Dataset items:

....................

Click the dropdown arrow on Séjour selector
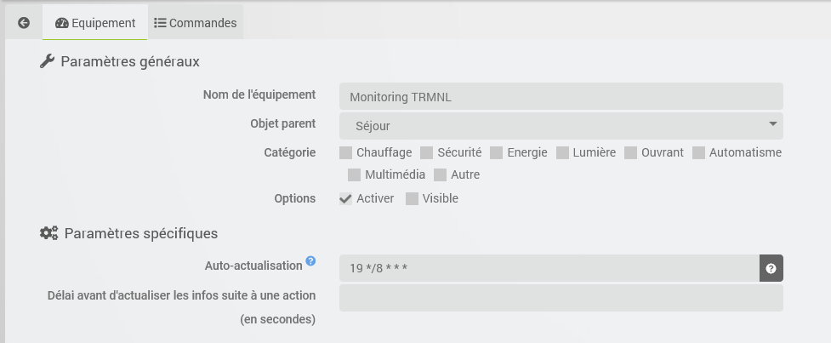This screenshot has width=831, height=343. pos(772,125)
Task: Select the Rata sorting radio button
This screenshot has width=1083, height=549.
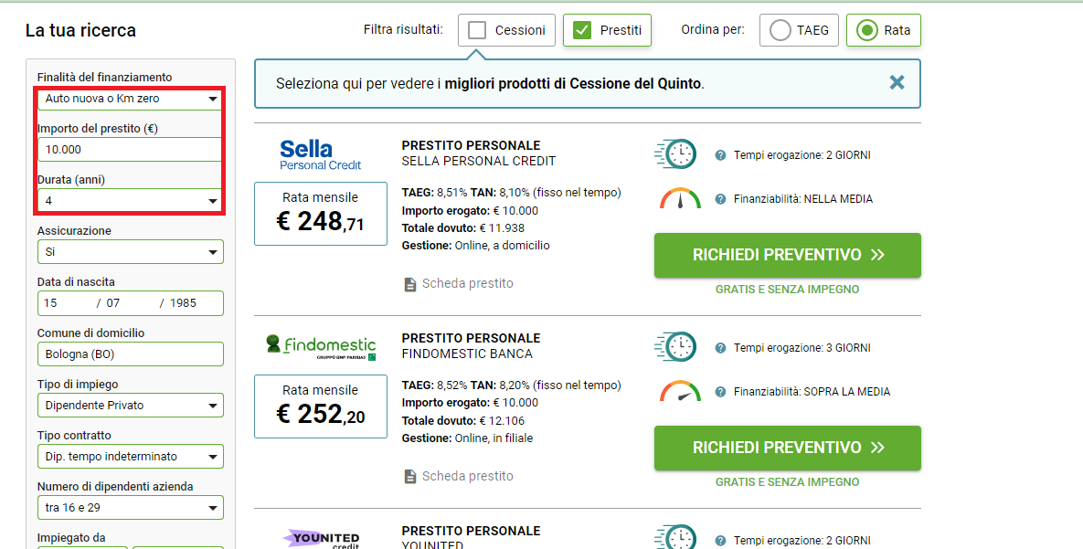Action: pos(866,30)
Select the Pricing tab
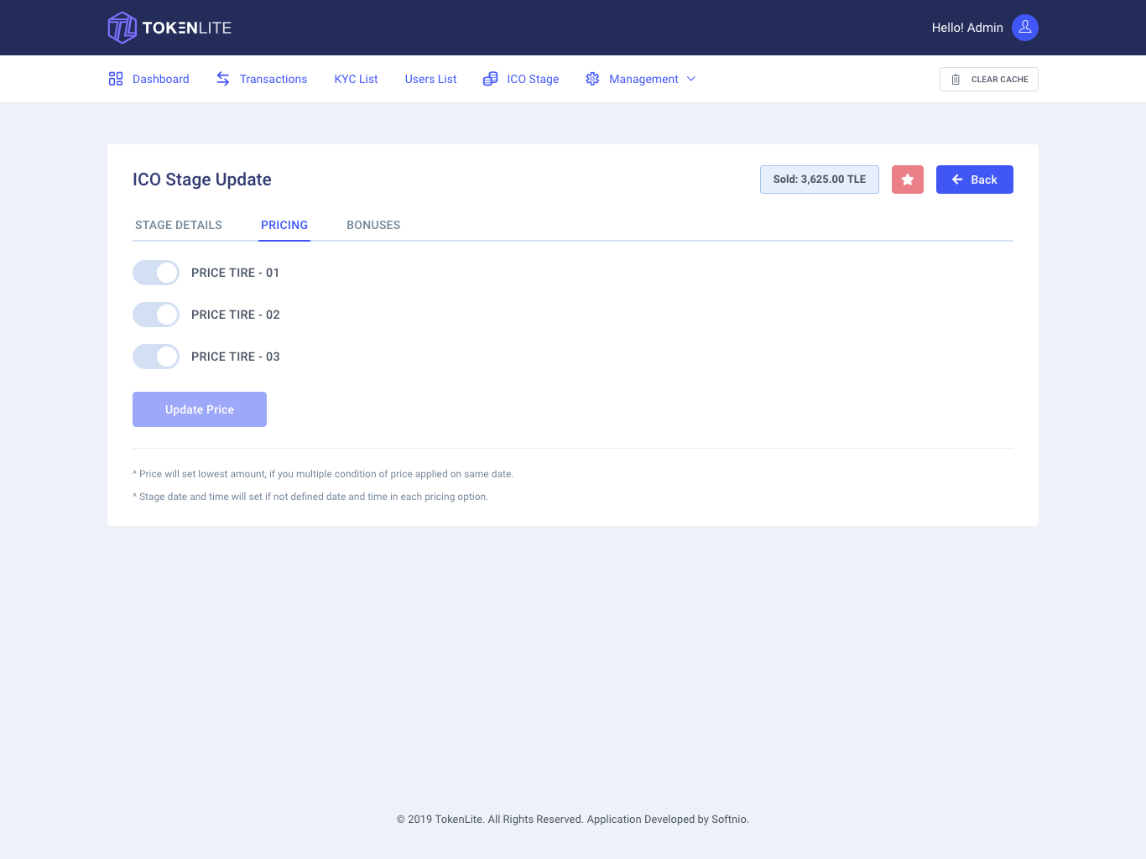 (284, 225)
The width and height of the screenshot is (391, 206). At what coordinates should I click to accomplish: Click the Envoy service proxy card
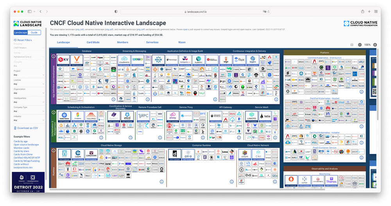[x=172, y=116]
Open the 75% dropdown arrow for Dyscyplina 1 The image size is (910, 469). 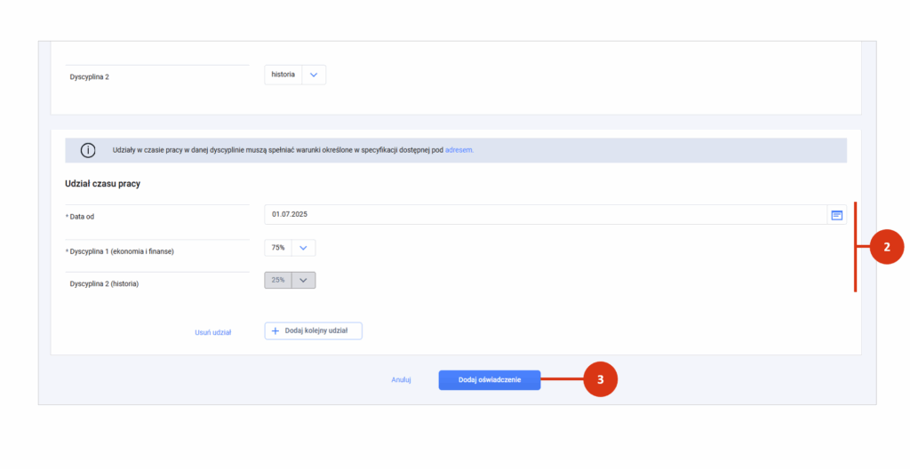[303, 248]
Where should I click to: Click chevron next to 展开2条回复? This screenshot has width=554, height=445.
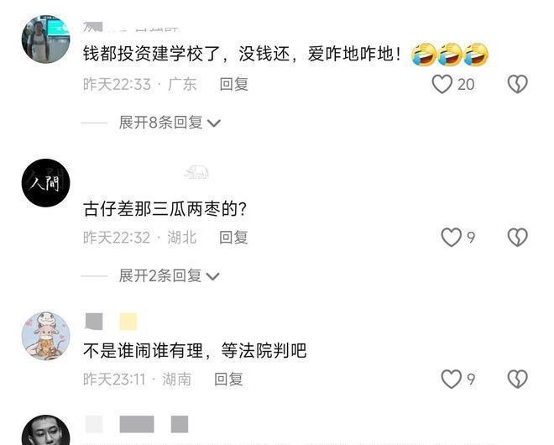coord(213,276)
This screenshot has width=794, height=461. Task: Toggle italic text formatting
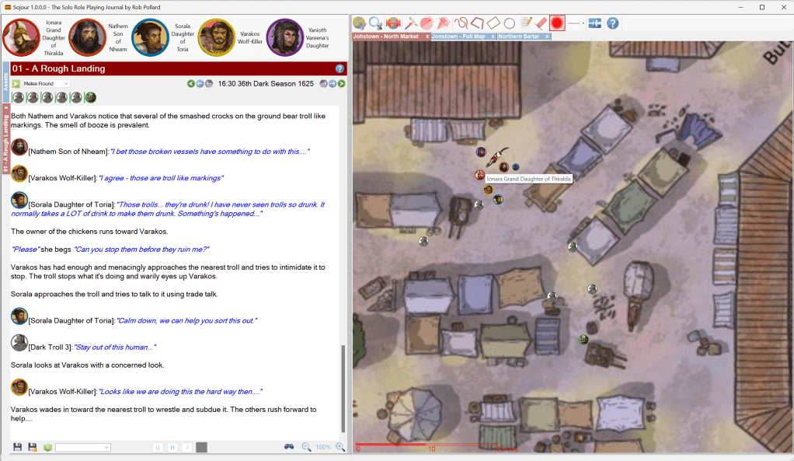point(186,447)
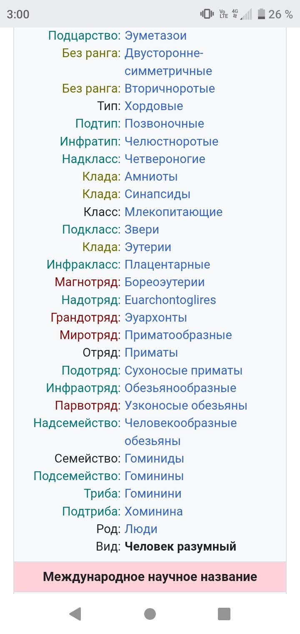Tap the Международное научное название header
This screenshot has height=634, width=300.
click(150, 577)
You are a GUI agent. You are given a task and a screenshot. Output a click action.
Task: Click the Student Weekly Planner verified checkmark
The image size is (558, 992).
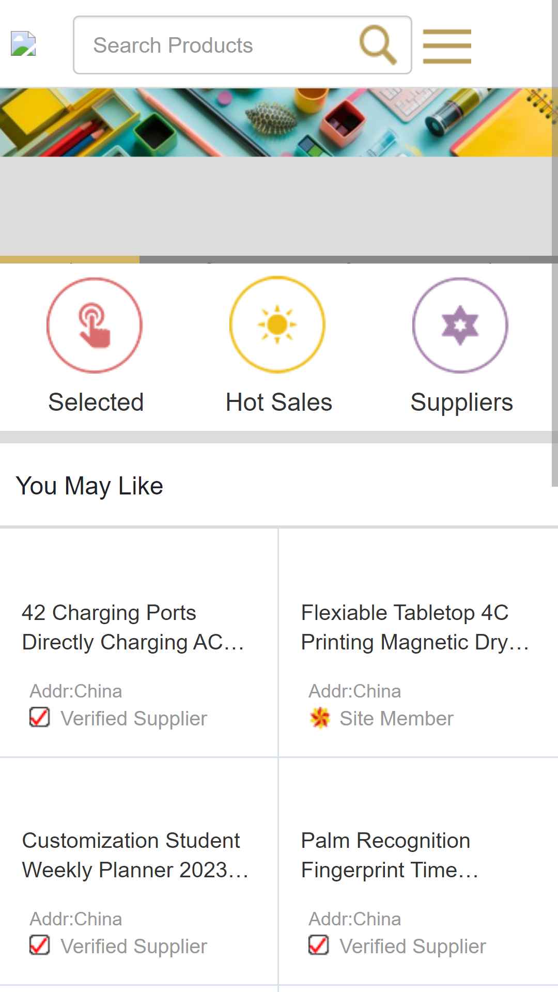[40, 945]
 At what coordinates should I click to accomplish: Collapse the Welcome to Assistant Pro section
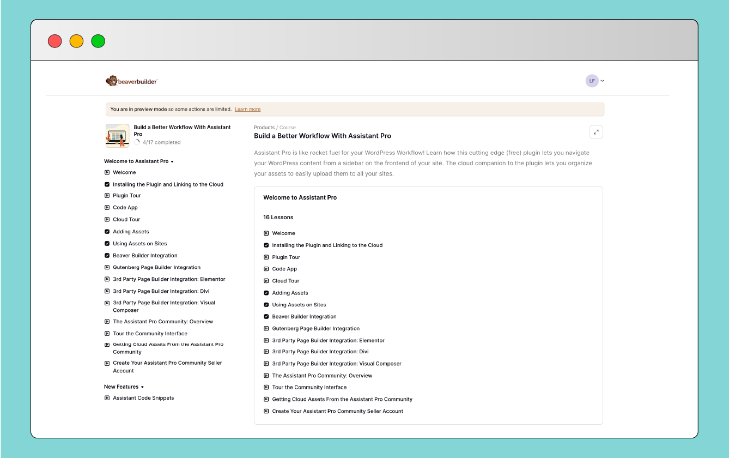point(172,162)
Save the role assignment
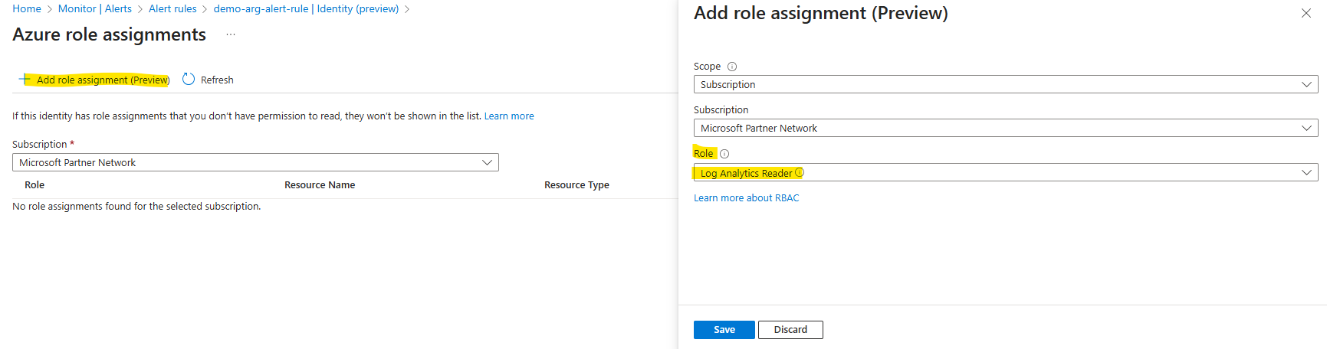Screen dimensions: 1327x349 click(724, 330)
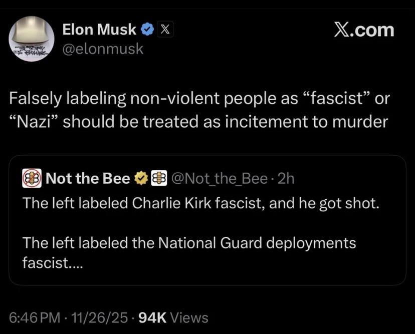Click Elon Musk's profile avatar
Image resolution: width=415 pixels, height=334 pixels.
[32, 39]
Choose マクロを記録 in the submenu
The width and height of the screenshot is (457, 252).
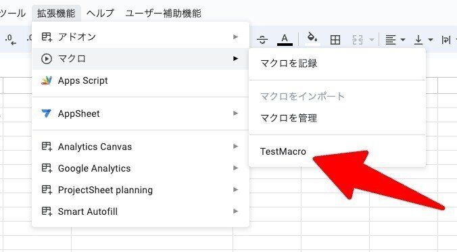(x=337, y=64)
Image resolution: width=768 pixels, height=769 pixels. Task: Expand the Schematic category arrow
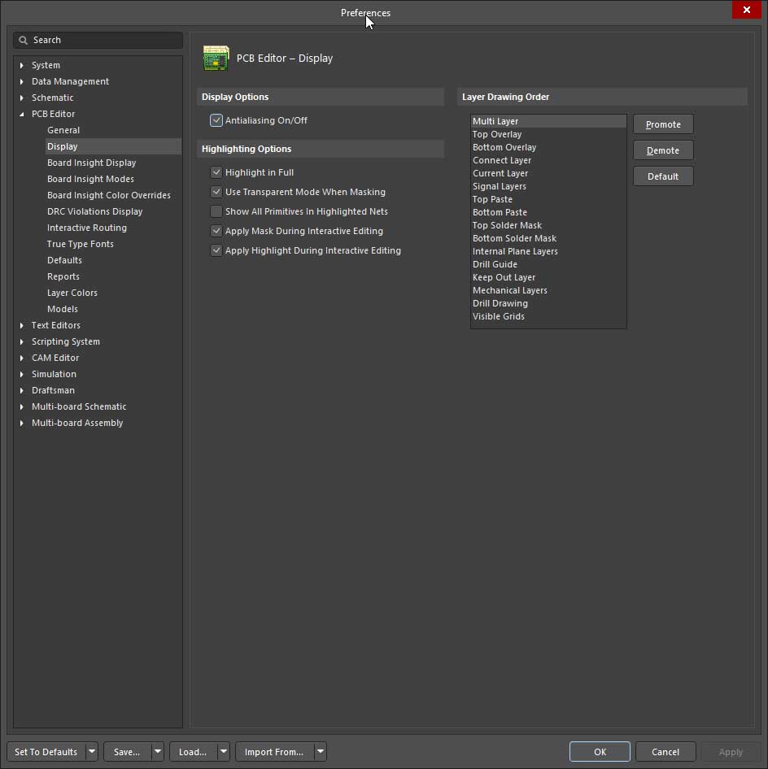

....................

WHAT YOU WILL DO →
Extract word for word every line from the line that contains "Where should I" to the final line of the data, both included, and nothing else; skip the pictures.

TASK RESULT →
Where should I click to: Click chevron next to 展开2条回复? This screenshot has width=554, height=445.
coord(213,276)
This screenshot has width=794, height=461. Task: Toggle italic text formatting
point(186,447)
Tap the Международное научное название header
This screenshot has height=634, width=300.
click(150, 577)
You are a GUI agent. You are given a task and a screenshot. Output a click action.
Task: Click the Student Weekly Planner verified checkmark
The image size is (558, 992).
[40, 945]
 At what coordinates should I click to accomplish: Collapse the Welcome to Assistant Pro section
point(172,162)
Save the role assignment
Screen dimensions: 1327x349 click(724, 330)
Click Elon Musk's profile avatar
Image resolution: width=415 pixels, height=334 pixels.
[32, 39]
Choose マクロを記録 in the submenu
The width and height of the screenshot is (457, 252).
(x=337, y=64)
Image resolution: width=768 pixels, height=769 pixels. Task: Expand the Schematic category arrow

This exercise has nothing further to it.